Take 2: I’m s sorry that your cousin was abused. I would have definitely been quiet listening to that conversation. It’s sad, and confusing, because I know someone close to me that was abused by a relative. His uncle did this when he was younger. He’s gay, but see, if his uncle did the abusing, wouldn’t he be afraid of ‘men’ and turn to women? So I don’t know how that works in regards to ‘which way someone goes’-----or does it matter at all? Is it all about the genes regardless of abuse or not? And yeah, I find myself defending my lifestyle to therapists, people that comment on here, as well as people in general. I just want to give ‘my side’ of the story of why I’m gay, and how I knew at a very young age that I was gay- without any sexual or physical abuse. I actually defend myself- or for a lack of better words, ask questions to see why I am the way I am “if” it’s not in fact, a gene that makes me gay. I read your blogs all the time. They give me encouragement and hope. God really works through you and it’s evident through your writings. You’ve taught me a lot and God has spoken through your words---straight to me and I’m sure to many other people who read you. Thank you for praying for me, I know I need it! My prayers and thoughts are with you also! Thanks again for stopping by!

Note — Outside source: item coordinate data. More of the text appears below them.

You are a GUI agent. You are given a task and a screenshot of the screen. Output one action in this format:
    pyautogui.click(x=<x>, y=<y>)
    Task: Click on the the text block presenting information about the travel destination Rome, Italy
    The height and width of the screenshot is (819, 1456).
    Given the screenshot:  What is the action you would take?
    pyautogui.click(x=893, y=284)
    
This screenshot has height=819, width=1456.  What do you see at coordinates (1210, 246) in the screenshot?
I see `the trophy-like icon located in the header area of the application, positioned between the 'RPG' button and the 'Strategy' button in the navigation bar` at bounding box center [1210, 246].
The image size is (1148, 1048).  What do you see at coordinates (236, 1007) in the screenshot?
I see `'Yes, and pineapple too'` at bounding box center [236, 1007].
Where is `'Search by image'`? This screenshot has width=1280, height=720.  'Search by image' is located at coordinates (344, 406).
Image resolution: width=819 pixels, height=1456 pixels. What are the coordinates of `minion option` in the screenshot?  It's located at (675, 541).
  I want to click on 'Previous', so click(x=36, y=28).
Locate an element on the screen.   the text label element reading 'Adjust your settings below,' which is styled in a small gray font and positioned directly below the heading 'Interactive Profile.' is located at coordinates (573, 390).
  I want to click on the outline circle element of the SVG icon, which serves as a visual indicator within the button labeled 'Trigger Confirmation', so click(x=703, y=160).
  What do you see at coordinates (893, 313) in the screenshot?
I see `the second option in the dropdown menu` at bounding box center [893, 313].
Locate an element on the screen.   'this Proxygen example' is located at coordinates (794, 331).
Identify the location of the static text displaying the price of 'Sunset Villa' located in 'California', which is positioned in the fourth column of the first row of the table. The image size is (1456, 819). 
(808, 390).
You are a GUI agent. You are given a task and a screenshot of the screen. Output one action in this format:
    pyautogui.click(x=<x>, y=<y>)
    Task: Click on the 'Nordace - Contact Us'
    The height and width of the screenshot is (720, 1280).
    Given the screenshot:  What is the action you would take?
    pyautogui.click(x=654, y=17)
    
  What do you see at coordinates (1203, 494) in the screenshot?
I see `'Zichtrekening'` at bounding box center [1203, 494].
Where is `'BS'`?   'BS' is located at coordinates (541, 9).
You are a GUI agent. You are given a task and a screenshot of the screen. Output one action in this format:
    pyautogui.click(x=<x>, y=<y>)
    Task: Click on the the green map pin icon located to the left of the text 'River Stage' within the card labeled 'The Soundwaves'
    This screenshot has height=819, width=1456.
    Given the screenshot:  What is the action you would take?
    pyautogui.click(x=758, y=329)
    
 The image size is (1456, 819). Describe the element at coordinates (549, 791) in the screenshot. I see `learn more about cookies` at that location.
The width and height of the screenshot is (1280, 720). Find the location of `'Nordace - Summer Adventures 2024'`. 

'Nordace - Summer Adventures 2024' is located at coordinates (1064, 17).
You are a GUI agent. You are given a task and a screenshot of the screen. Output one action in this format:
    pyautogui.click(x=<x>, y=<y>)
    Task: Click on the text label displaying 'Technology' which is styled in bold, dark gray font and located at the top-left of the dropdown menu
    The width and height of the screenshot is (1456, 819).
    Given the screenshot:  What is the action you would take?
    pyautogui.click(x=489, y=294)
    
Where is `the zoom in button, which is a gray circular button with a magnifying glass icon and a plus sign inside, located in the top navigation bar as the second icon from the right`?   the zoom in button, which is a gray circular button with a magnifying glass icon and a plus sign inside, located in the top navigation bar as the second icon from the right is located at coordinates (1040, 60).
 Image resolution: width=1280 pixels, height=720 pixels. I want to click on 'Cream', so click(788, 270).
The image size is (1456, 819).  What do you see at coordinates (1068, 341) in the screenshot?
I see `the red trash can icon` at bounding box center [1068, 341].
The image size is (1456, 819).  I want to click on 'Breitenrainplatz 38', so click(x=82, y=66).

Nancy: Zantac at the door of my blog. No no no---not Xanax! (Although it might be a good idea, huh?) I don’t think anyone will ever ‘get it’. I still don’t. I know myself, but I can’t speak for others. I don’t know how people can just assume why people are the way they are. I can just say how I feel and how I grew up. It’s like politics and religion, no one will ever fully agree upon a certain topic or side. It’ll always be up in the air...

grace said...

Thanks for adding me to your links, Deb...I will do the same my friend!
love and grace,

Nea said...

Sexual preference is just that, a preference. We have sex with who we feel comfortable with. Be they man or woman. I had two close male friends, who were living as a couple. We had many discussions about gay and lesbian relationships. The funny thing was, Rich had been married, and had two kids. To me that indicates a degree of confusion as to sexual preference. Also, he flirted with me, which I also found confusing. Steven his partner, had only gone to the prom one time with a girl, just to please his Dad, he knew from the time he was small he preferred boys to girls. for the most part his young life was pretty miserable. He even had to change his name, because his Dad refused to let him use the family name in a gay relationship. Steven and I were good friends, we shopped, we knitted, we had long talks about girl things. I saw more than just a sexual preference going on in Steven, he preferred the same things that woman preferred. Rick and Steven's relationship only lasted 10 years, and then they both began cheating on the other. I asked Rick why, and he said, for the same reasons everyone cheats, you grow tired of the same old thing, plus you don't have the marriage and children to help hold you together. (although I have been married three times so I can attest to the fact that doesn't work either).

But Rick summed it up this way, some people are just more sexual than others, and don't really care who they have sex with. To me that was a bi sexual statement. Because I know for a fact that Steven didn't feel that way. I came to the conclusion sexual relationships are not easy for anyone.

Queenie said...

Just found your blog, and I think everything I would have said has been said. Me I just love people for who they are not what they are.

Neers said...

DEB!!! first take this - a huge *MUAHH!* felt like giving one of the tightest peck ever!! :)

i simply love the perspective! and not to mention, that not only i completely agree but have been theorizing this for long!!